[Dataset entries]
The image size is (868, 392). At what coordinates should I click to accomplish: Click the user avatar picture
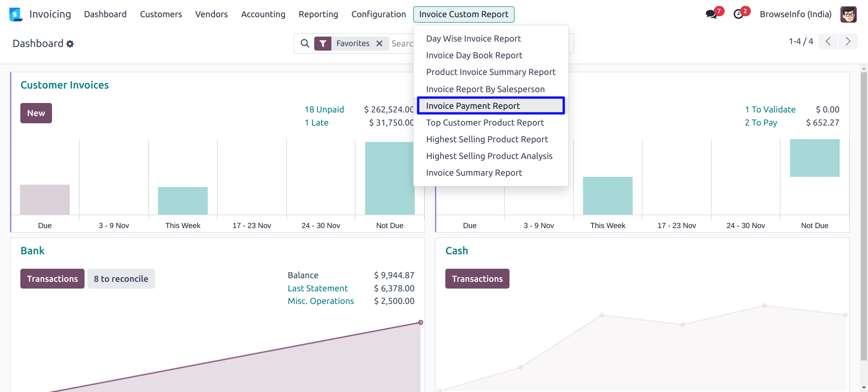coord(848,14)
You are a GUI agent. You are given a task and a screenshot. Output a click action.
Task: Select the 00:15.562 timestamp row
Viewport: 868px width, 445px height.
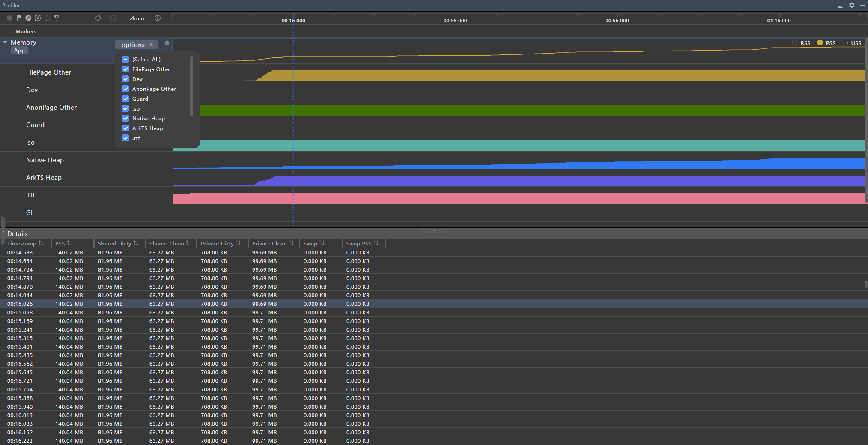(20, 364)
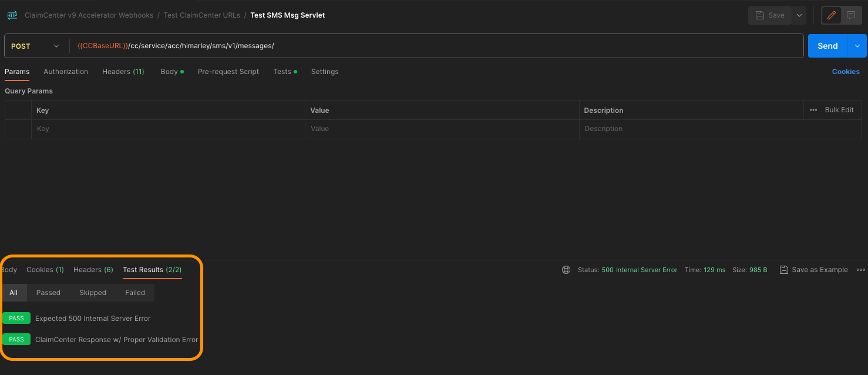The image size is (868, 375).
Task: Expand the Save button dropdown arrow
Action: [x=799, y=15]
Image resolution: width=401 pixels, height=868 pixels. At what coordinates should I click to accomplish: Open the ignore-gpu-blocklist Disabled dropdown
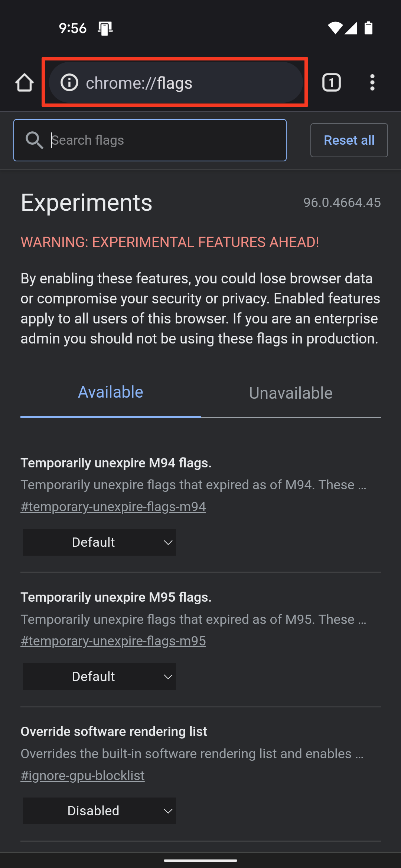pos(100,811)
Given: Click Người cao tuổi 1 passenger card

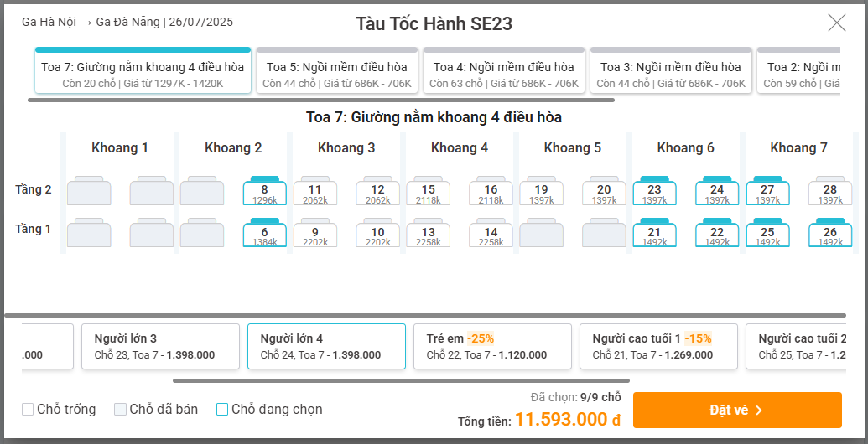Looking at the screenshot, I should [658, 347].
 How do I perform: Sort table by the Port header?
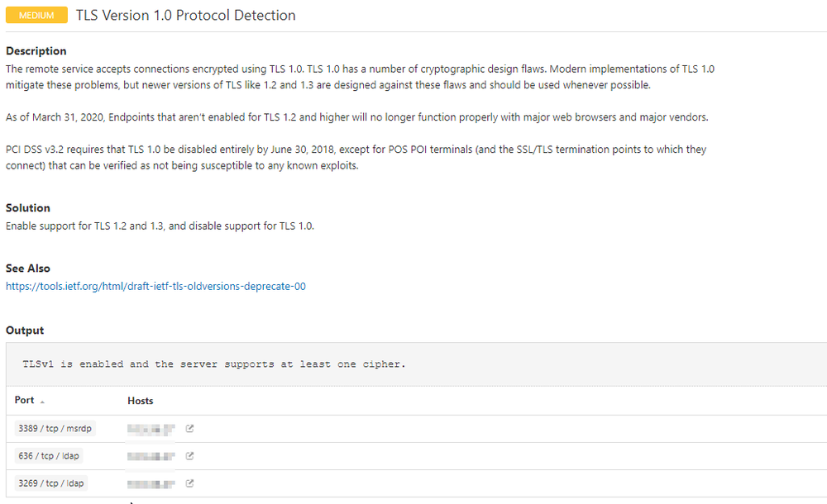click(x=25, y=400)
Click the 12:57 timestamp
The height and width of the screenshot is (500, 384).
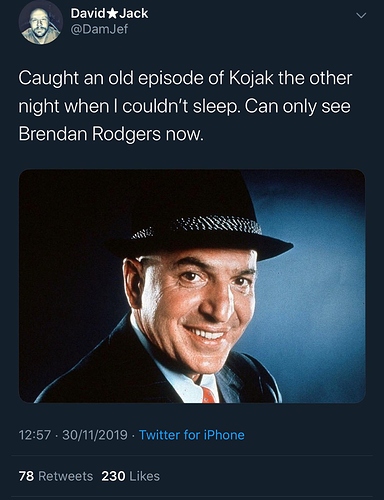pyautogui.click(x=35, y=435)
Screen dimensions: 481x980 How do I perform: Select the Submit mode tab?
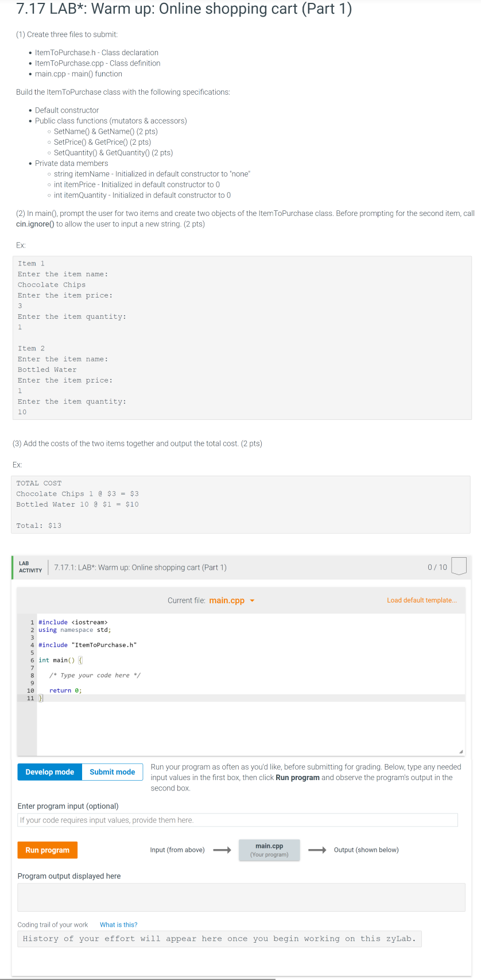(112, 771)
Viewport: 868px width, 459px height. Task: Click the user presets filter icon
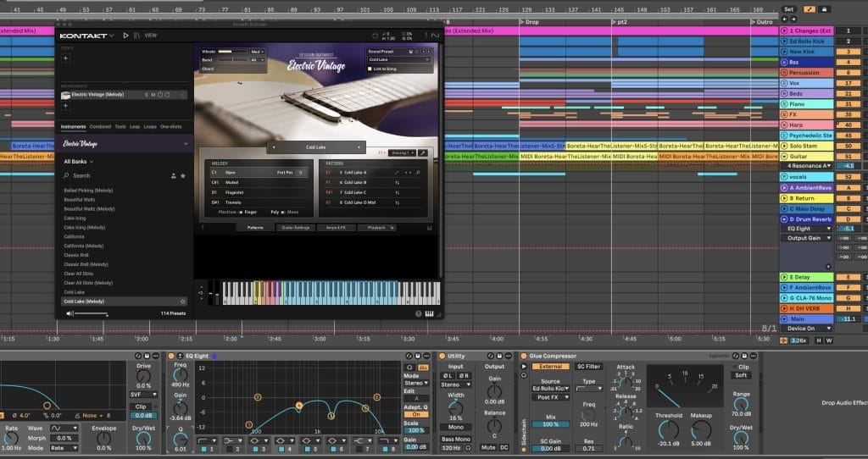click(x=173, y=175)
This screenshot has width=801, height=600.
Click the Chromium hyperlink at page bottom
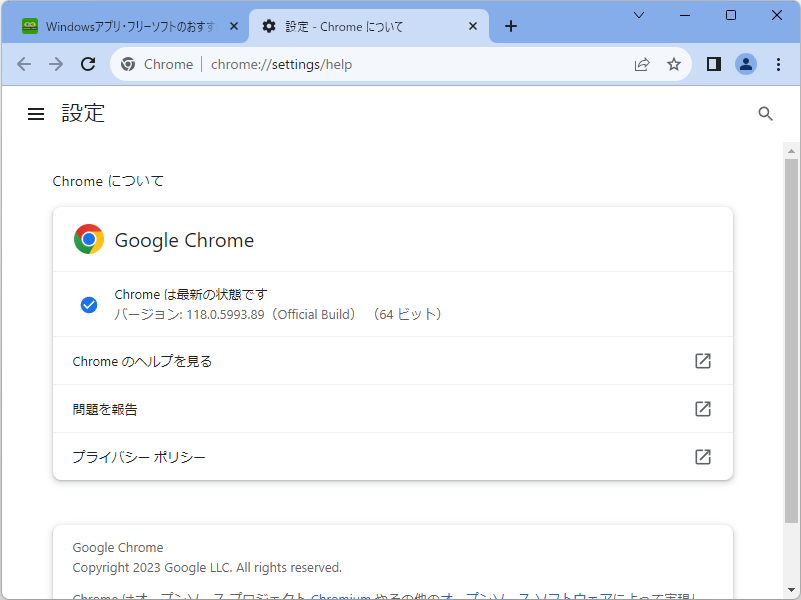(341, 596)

**REQUIREMENT**
A verbatim copy of every record is to be produced, and pictures are to be excluded from it.

**FINISHED TASK**
The image size is (868, 392). At what coordinates should I click to accomplish: Click the user avatar picture
coord(848,14)
You are a GUI agent. You are given a task and a screenshot. Output a click action.
Task: Select the 00:15.562 timestamp row
Viewport: 868px width, 445px height.
(20, 364)
The image size is (868, 375).
Task: Expand the Save button dropdown arrow
Action: [x=799, y=15]
Image resolution: width=401 pixels, height=868 pixels. At what coordinates should I click to accomplish: Open the ignore-gpu-blocklist Disabled dropdown
pos(100,811)
Given: Click Người cao tuổi 1 passenger card

Looking at the screenshot, I should [658, 347].
 How do I perform: Sort table by the Port header?
click(x=25, y=400)
Click the 12:57 timestamp
The height and width of the screenshot is (500, 384).
pyautogui.click(x=35, y=435)
Screen dimensions: 481x980 How do I perform: Select the Submit mode tab?
(112, 771)
Viewport: 868px width, 459px height. Task: Click the user presets filter icon
click(x=173, y=175)
This screenshot has width=801, height=600.
Click the Chromium hyperlink at page bottom
(341, 596)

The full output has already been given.